EXERCISE INSTRUCTIONS
Among the lines of the records, find all that carry the word "will" and copy them.

RECORDS FOR THIS TASK
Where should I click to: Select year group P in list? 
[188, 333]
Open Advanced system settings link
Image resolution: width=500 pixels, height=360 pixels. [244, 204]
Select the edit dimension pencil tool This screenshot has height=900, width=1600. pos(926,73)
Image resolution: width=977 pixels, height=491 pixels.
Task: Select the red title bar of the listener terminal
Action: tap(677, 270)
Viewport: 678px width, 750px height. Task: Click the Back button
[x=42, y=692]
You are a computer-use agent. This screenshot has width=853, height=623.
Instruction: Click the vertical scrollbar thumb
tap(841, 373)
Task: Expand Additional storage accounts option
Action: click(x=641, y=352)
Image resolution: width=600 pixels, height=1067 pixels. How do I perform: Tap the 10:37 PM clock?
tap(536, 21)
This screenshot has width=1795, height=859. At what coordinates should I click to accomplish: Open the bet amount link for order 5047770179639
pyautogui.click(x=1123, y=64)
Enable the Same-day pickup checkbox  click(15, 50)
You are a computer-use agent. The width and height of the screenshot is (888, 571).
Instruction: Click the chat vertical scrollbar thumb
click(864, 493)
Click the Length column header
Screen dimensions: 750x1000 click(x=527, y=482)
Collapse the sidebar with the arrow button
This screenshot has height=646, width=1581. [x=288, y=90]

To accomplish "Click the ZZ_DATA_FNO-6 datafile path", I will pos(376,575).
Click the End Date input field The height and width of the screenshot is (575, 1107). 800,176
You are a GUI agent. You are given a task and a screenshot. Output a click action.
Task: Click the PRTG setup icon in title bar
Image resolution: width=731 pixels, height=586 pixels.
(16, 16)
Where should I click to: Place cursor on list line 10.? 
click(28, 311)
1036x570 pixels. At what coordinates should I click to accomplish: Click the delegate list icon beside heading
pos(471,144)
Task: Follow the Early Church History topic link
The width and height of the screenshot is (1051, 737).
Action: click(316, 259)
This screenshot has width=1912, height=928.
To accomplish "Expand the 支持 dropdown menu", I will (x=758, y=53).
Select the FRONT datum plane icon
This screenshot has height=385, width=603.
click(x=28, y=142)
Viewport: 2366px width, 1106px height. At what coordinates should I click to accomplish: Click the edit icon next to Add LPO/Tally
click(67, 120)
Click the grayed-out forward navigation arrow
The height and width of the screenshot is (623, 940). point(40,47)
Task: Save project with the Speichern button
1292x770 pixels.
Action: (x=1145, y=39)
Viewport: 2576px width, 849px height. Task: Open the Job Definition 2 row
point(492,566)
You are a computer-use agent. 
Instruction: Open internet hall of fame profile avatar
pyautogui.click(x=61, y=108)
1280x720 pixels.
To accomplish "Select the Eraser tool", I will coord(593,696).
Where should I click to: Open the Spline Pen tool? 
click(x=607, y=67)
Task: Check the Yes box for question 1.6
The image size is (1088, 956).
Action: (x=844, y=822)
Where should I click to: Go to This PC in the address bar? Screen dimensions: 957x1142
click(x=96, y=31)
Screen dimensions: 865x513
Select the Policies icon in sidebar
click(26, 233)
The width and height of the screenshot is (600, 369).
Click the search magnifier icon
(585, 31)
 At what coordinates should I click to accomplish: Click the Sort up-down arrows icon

RESPONSE BELOW
To accomplish "Click the ZZ_DATA_FNO-6 datafile path", I will pos(376,575).
To accomplish "Expand the 支持 dropdown menu", I will (x=758, y=53).
To accomplish "Select the Eraser tool", I will coord(593,696).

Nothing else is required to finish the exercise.